**REQUIREMENT**
Reproduce verbatim the records between the line holding "Identify the location" and the end of the records, inclusive, leaving out the pictures.

**RECORDS PROVIDED**
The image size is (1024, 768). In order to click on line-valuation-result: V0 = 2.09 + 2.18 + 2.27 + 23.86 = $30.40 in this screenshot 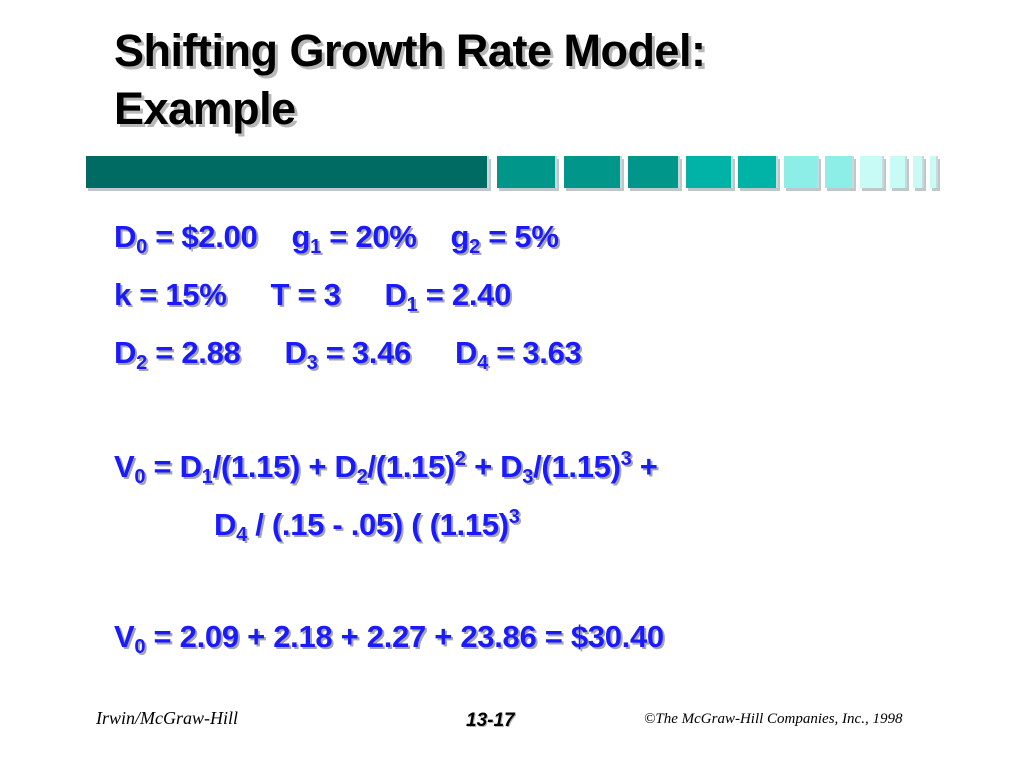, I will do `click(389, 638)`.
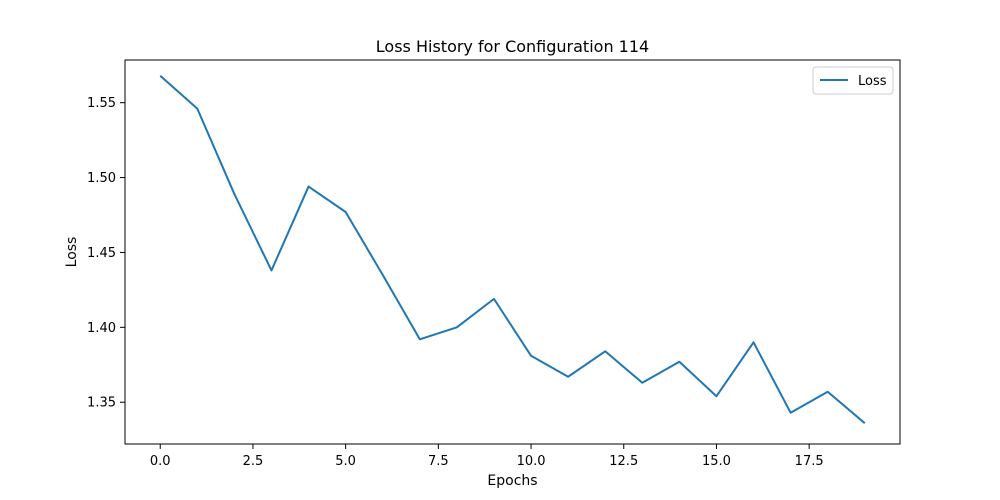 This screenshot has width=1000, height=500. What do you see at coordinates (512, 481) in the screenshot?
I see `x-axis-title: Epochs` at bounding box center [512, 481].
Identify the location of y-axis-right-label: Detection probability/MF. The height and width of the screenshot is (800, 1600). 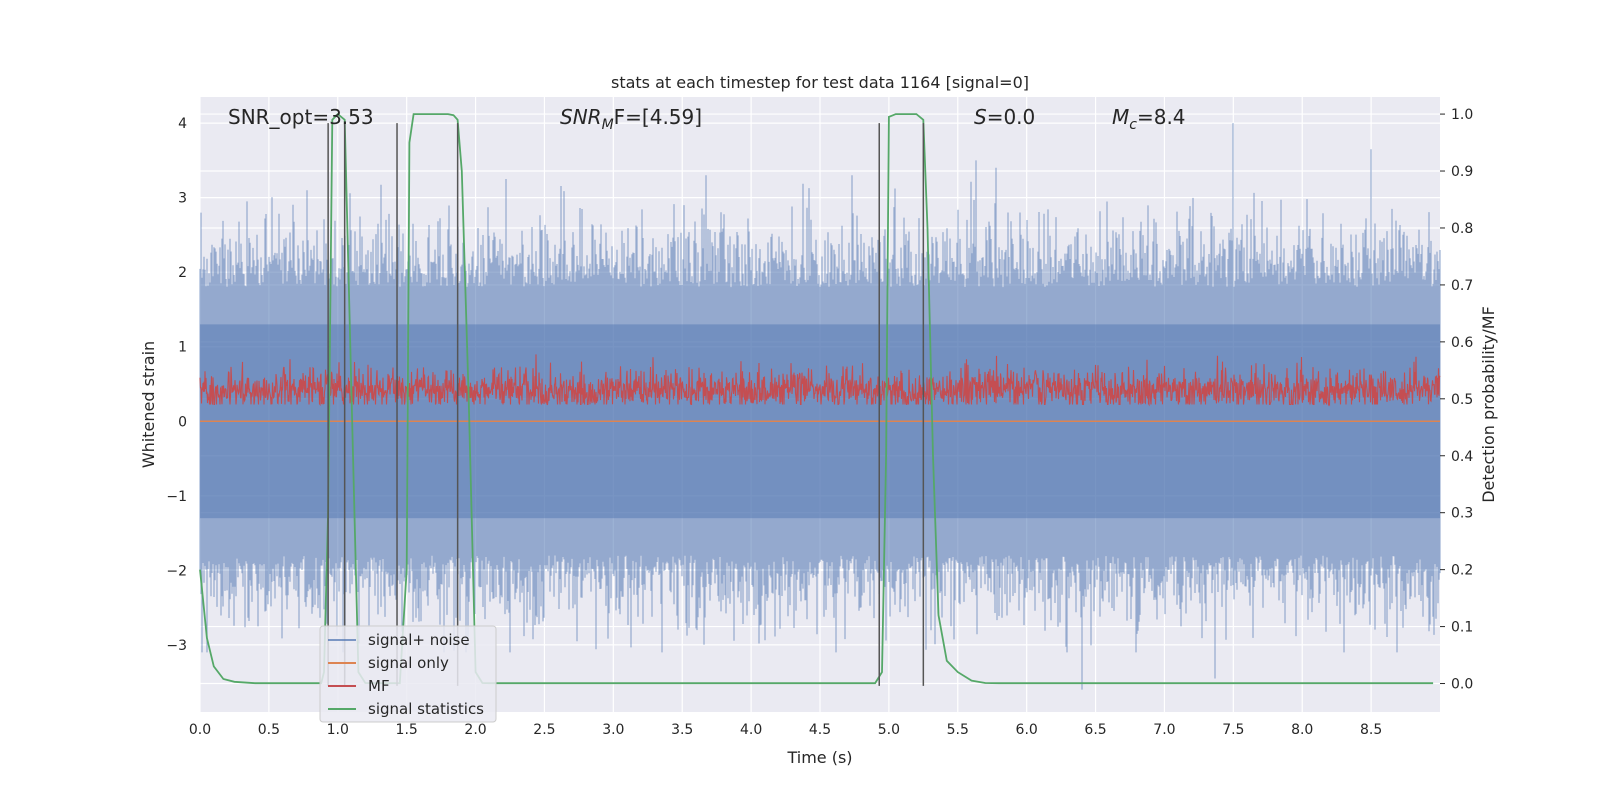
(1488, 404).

**YOUR RESPONSE**
Identify the location of y-axis-right-label: Detection probability/MF. The height and width of the screenshot is (800, 1600). 
(1488, 404).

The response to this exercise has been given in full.